はじめに
C++について詳しく勉強しようと思い、プログラミング言語C++[第4版]を読んでいます。
気になった部分をまとめたいと思います。(気になったところから読んでいるので読む章の順番はバラバラです)
今回は第6章「型と宣言」の「初期化」についてです。
第6章 型と宣言
初期化
X
を型とした時、オブジェクトの初期化子には以下の4種類があります。
X a1 {v};
X a2 = {v};
X a3 = v;
X a4(v);
これらのうち、あらゆる局面で利用できるのは先頭の{}形式です。この形式は、{}を利用した並びによる初期化と呼ばれ、縮小変換を許しません。
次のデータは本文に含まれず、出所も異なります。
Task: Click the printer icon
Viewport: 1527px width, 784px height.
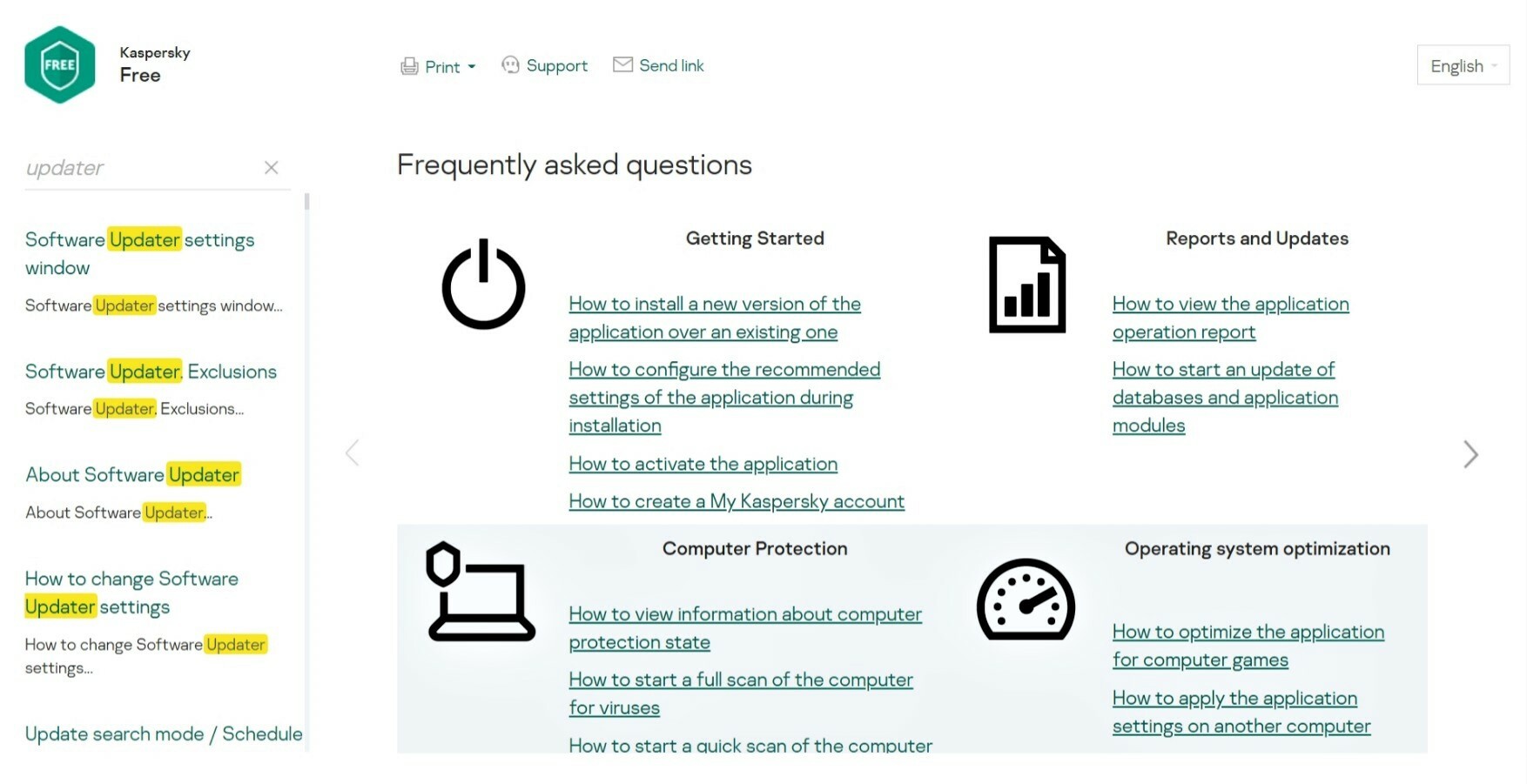Action: point(409,66)
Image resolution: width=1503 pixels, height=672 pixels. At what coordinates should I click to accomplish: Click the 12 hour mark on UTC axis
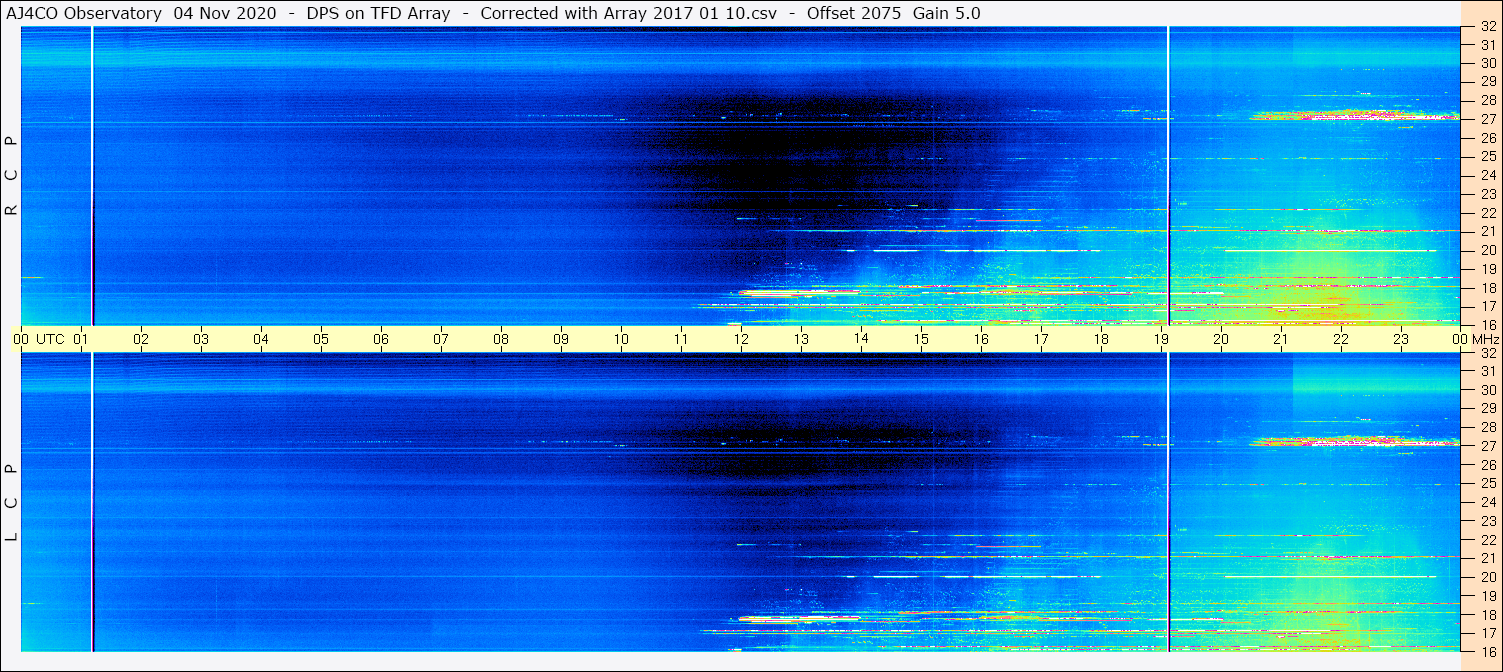(741, 339)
縮小変換とは、異なった型同士での代入や式の中で組み合わせる時に、情報を失わないように値が変換されることです。
以下の例のように{}を利用した並びによる初期化を用いることで縮小変換を防ぐことができます。
void f(double val, int val2) {
// 縮小変換を許す
int x2 = val; // もしval==7.9ならばx2は7
char c2 = val2; // もしval2==1025ならばc2は1
// 縮小変換を許さない ({}を利用した並びによる初期化)
int x3 {val}; // エラー : 切り捨ての可能性
char c3 {val2}; // エラー : 縮小の可能性
}
デフォルト値による初期化を行うには、{}による初期化を使い、以下のように適切に表現されたゼロで初期化されます。
int x4 {}; // x4は0
double d4 {}; // d4は0.0
char* p {}; // pはnullptr
vector<int> v4 {}; // v4は空のvector
string s4 {}; // s4は""
しかし、autoを利用して初期化子に基づいて肩を取り出す場合は、{}を利用した並びによる初期化では、以下のようにinitializer_listであると型を推論される落とし穴があるので、=を用いたほうが良いです。
auto z1 {99}; // z1はinitializer_list<int>
auto z2 = 99; // z2はint
それでもautoで型推論するような特別な理由がない限りは、{}による初期化を優先したほうが良いみたいです。
初期化子の省略
多くの型が初期化子を必須としておらず、省略することができます。
静的オブジェクトの初期化子を省略すると、それぞれに適した型の{}で初期化されます。
int a; // "int a{};"のことなので0
double d; // "double d{};"のことなので0.0
動的オブジェクト(ヒープオブジェクト)の初期化子を省略すると、デフォルトコンストラクタを持つユーザ定義型でない限り、デフォルトでは初期化されません。
void f() {
string s; // stringのデフォルトコンストラクタによってs==""
int x; // xは的確に定義された値を持たない
int* p {new int}; // *pは的確に定義された値を持たない
}
初期化子並び
初期化子として2個以上の値を与えた場合には、以下のように{と}で囲んだ初期化子並びを用います。
int a[] = { 1, 2 }; // 配列初期化子
vector<double> v = { 0.0, 1.1, 2.2, 3.3 }; // 並びコンストラクタを利用
この例で=は冗長ですが、メンバとなる変数を初期化する値であることを強調するために、あえて記述するというスタイルもあるので、どちらでも良いです。
おわりに
初期化するときは基本的に{}を利用しましょう。